At best, it’s irritating. At worst, it’s dangerous.
I get it. You want to be the “cool” parent. Maybe you also really love the band. Or maybe you were just tired of your kid begging you to go, so you relented and bought tickets. That’s great. By all means, go to the concert, but don’t buy floor tickets and make your child every one else’s problem.
At any concert I’ve ever been to that I had floor tickets for, the children & parents I’ve encountered have been the worst part of my concert going experience. At a concert I went to last spring, this couple had their child, who couldn’t have been more than four years old, with them, and at one point the kid laid down on the floor. A four year old kid was lying on the floor at a rock concert amidst people dancing and singing and just generally having a good time. That is both unsafe and unsanitary; not to mention the fact that it shouldn’t become my responsibility to make sure that I’m not accidently stepping on your child, who you’ve let lay on the ground at a rock concert.
At a concert this past week, a small child and the group of people with her shoved up to the front row from somewhere towards the back right before the headliner came on. Like hell was I going to give up the spot I’d been standing in for two hours to see a band that I’d been saving up for months to see, just because some little kid and her entire posse decided that they needed to be right front and center. “She’s short! She can’t see from the back!” If you wanted to be in front, you should have gotten here early like the rest of us. Being a parent with a short child doesn’t give you free reign to shove through the crowd. It’s rude and disrespectful and completely unnecessary. If your child is that short, buy a seat where they could actually have a clear view of the stage instead of bobbing around people’s knees on the floor.

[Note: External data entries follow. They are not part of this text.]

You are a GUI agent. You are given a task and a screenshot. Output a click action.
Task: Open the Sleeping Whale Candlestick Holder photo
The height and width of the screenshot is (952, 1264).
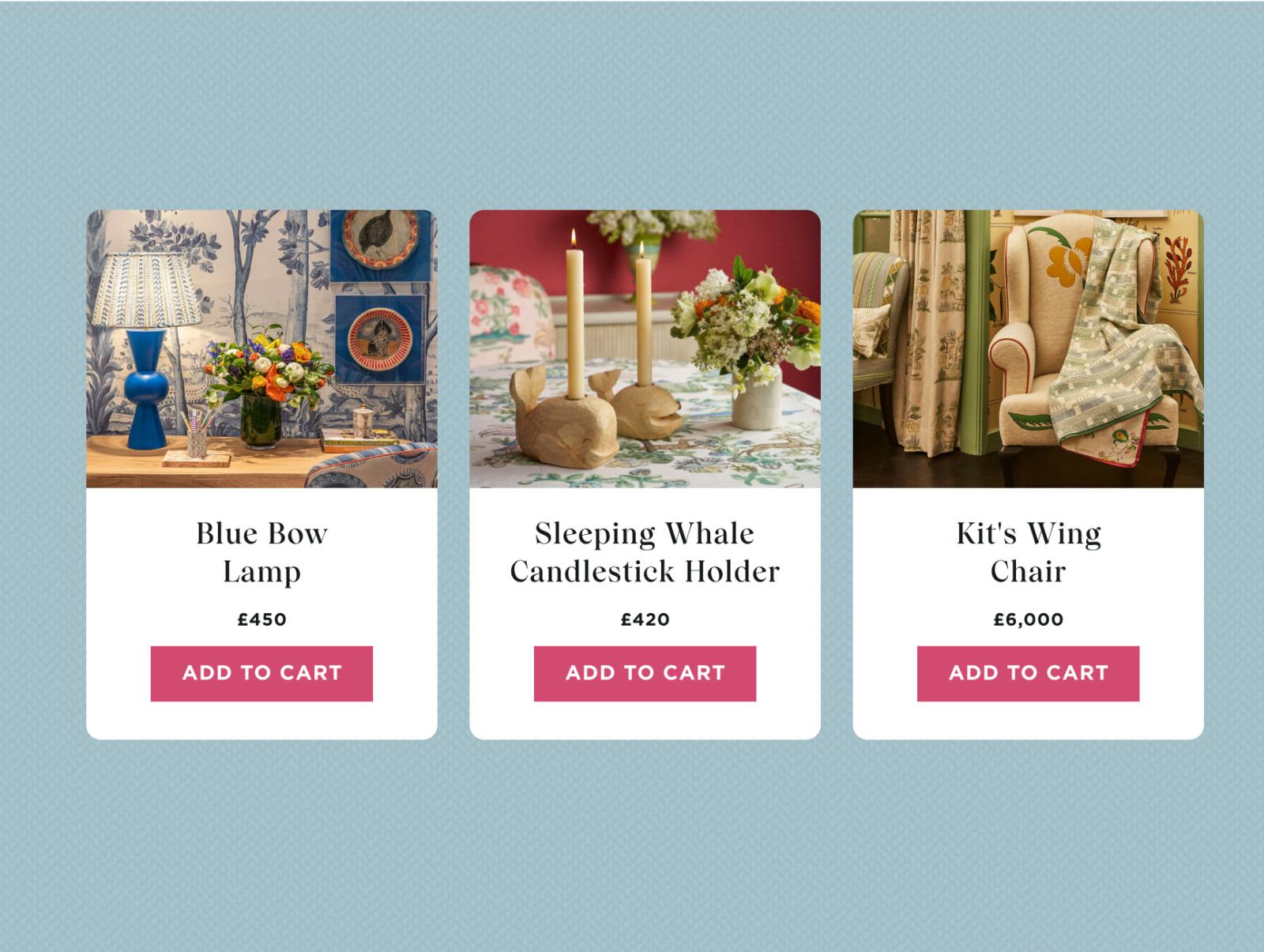click(x=645, y=348)
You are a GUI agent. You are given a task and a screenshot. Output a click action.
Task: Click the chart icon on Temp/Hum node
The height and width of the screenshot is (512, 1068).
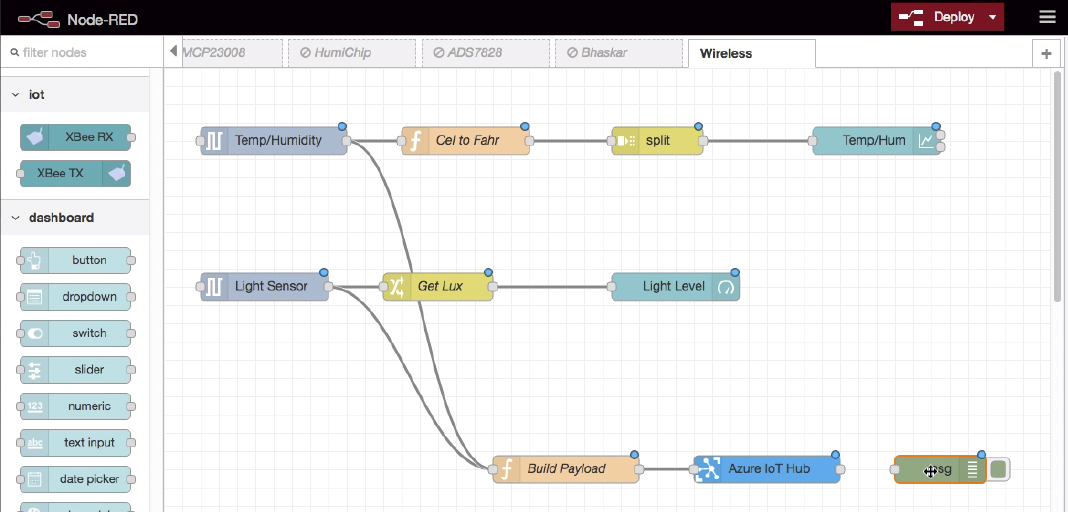tap(927, 141)
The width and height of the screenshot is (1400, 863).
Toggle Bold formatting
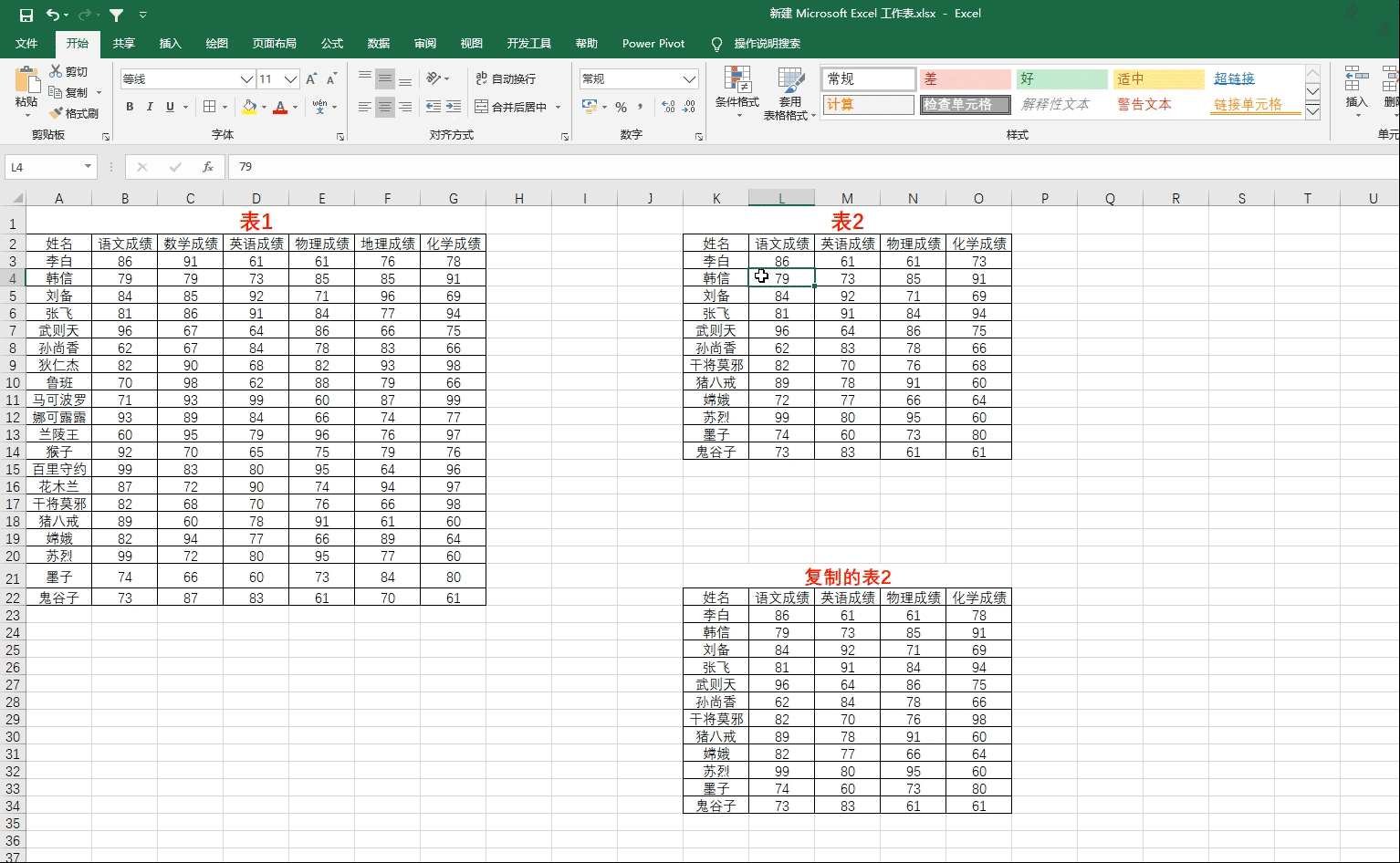[130, 107]
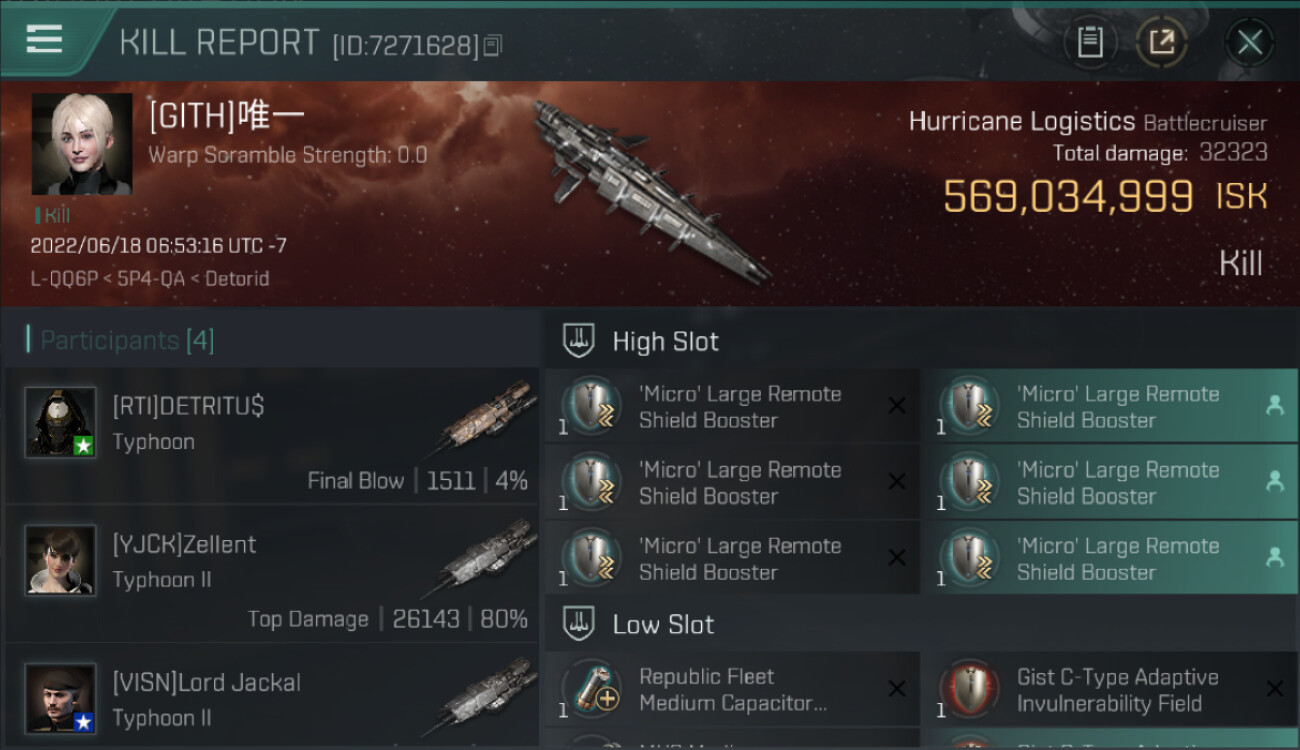Click the Participants [4] header
Image resolution: width=1300 pixels, height=750 pixels.
click(120, 340)
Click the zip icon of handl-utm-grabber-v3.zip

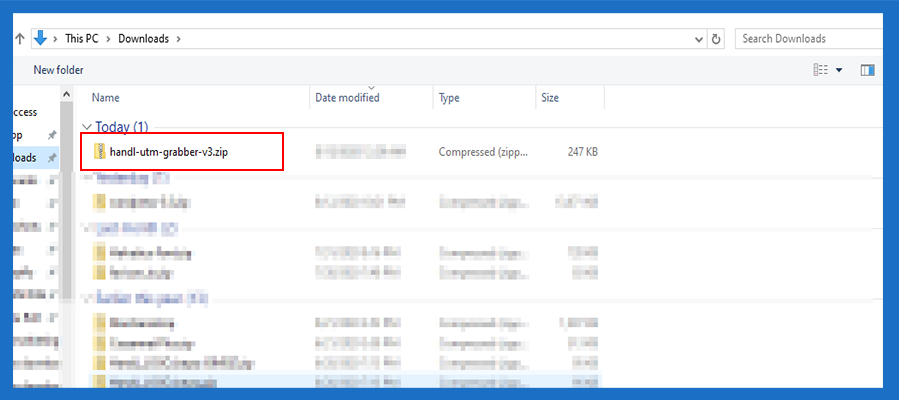click(x=99, y=151)
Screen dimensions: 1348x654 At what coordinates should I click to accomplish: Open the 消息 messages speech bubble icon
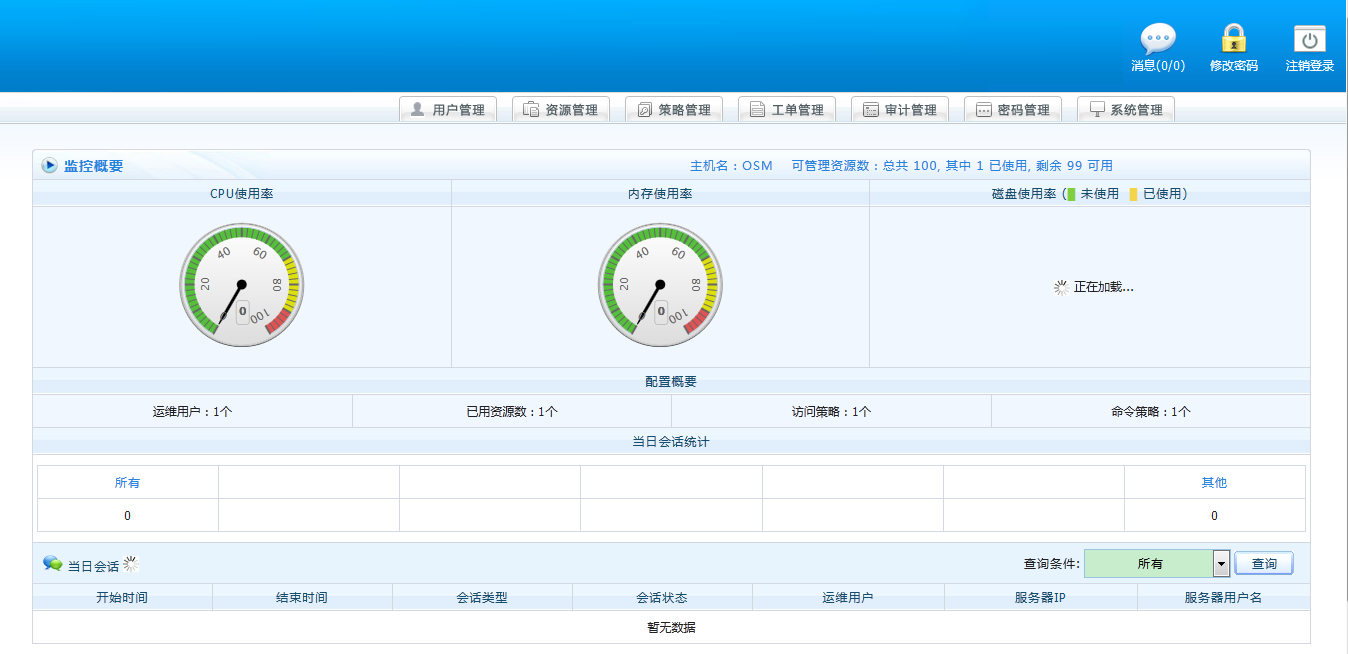click(x=1158, y=40)
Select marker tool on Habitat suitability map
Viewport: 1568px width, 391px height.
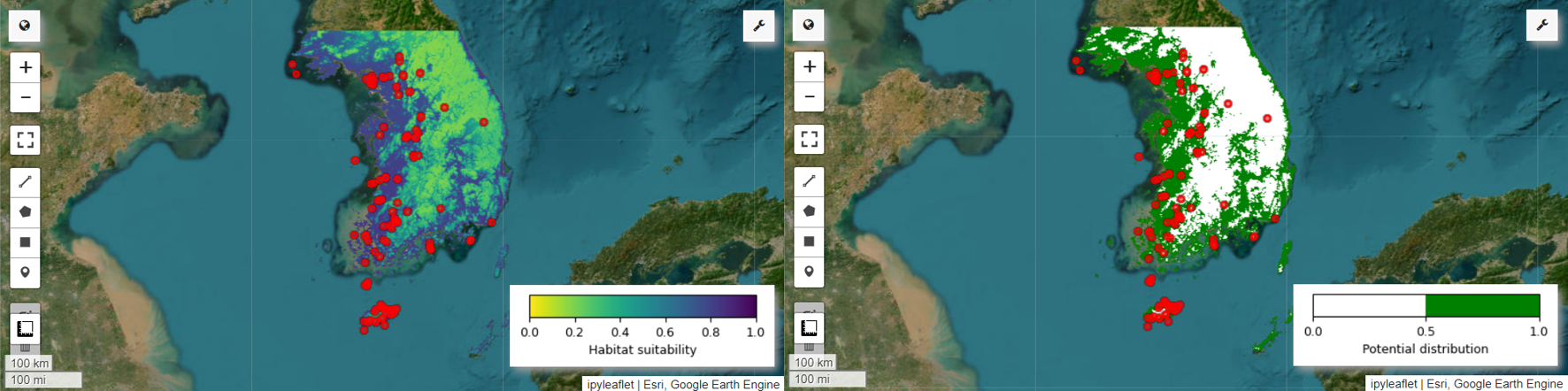point(25,272)
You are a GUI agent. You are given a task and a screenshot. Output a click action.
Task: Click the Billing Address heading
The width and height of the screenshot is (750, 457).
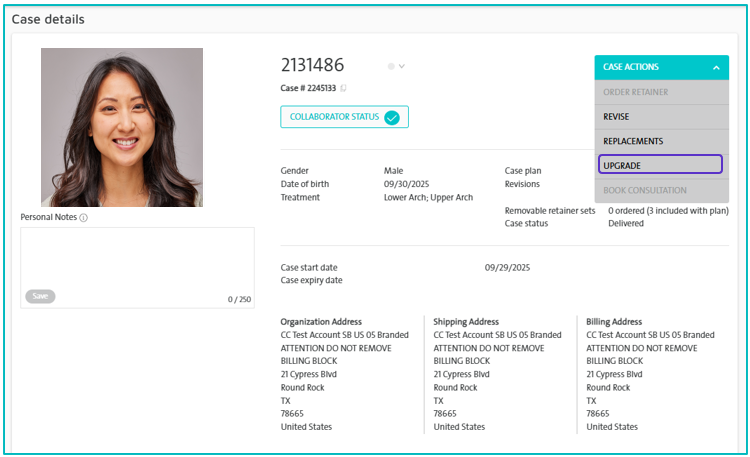[614, 322]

Now, I’m not trying to tell you how to raise your kid. I’m clearly not a parent, nor do I ever intend to be. I’m just asking that you have a little bit of consideration for everyone else around you and your child in that type of environment. I don’t save up money to see bands I love only to have to be thrust into a position of responsibility to make sure I’m not physically harming or hurting the feelings of your child because you as the parent insisted on getting floor tickets.